Scalia also, predictably, disagrees with what he calls “factfinding-as-policymaking,” insisting that injunctions like the one upheld in this case “force judges to engage in a form of factfinding-as-policymaking that is outside the traditional judicial role.” He is blissfully unaware that negative policymaking, of the type extolled in Connick v. Thompson, is also a form of policymaking. Scalia is making his bed just as every other liberal justice is; the only difference is that Scalia refuses to acknowledge what he’s doing, insisting that he’s engaging in a truer, “originalist” interpretation of the law. Outside the Federalist Society, that’s called being intellectually dishonest.
Case-in-point: Scalia disagrees with the trial court’s findings of fact. But as he himself acknowledges, it’s extremely difficult to override the trial court’s findings. Trial courts’ facts are given hearty deference and are overruled only if there is “plain error.” So Scalia decides to rebrand those findings of fact as opinions disguised as facts. This paragraph is a doozy:
I am not saying that the District Judges rendered their factual findings in bad faith. I am saying that it is impossible for judges to make “factual findings” without inserting their own policy judgments, when the factual findings are policy judgments. What occurred here is no more judicial factfinding in the ordinary sense than would be the factual findings that deficit spending will not lower the unemployment rate, or that the continued occupation of Iraq will decrease the risk of terrorism. Yet, because they have been branded “factual findings” entitled to deferential review, the policy preferences of three District Judges now govern the operation of California’s penal system.

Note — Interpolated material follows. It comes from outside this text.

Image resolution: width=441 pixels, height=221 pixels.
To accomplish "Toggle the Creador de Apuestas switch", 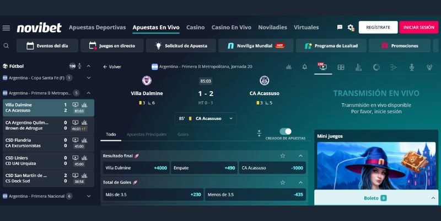I will coord(286,131).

Justice Scalia is shocked — shocked! — by the notion that judges exercise opinions even when they are trying to find facts. Whatever happened to objectivity? Is it possible that the selective inclusion or omission of facts constitutes an opinion? This is news to everyone but Scalia, apparently. As my contracts professor always said, judges exercise judgment. That’s why their written responses are called opinions.

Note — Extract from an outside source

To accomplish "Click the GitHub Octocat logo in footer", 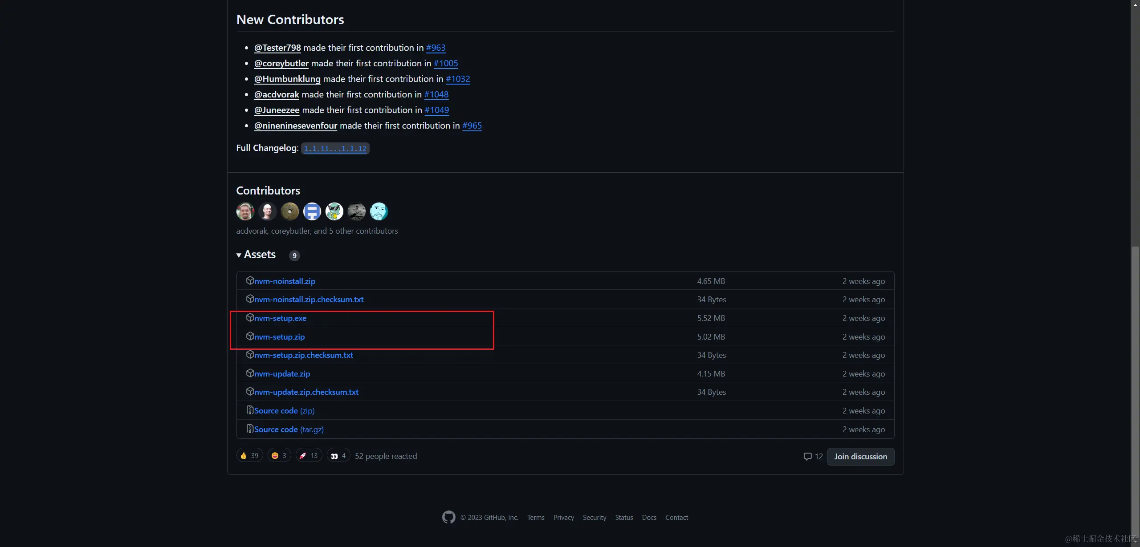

Scalia might be right that judges should not be in a position to exercise broad institutional reforms, but that’s nevertheless what PLRA gives them. It’s also important to note that the trial court’s decision to release prisoners comes after fifteen years of litigation. California’s elected and appointed officials, who are the proper parties to determine what to do, have apparently tried everything else and failed. Prison overcrowding is still a problem.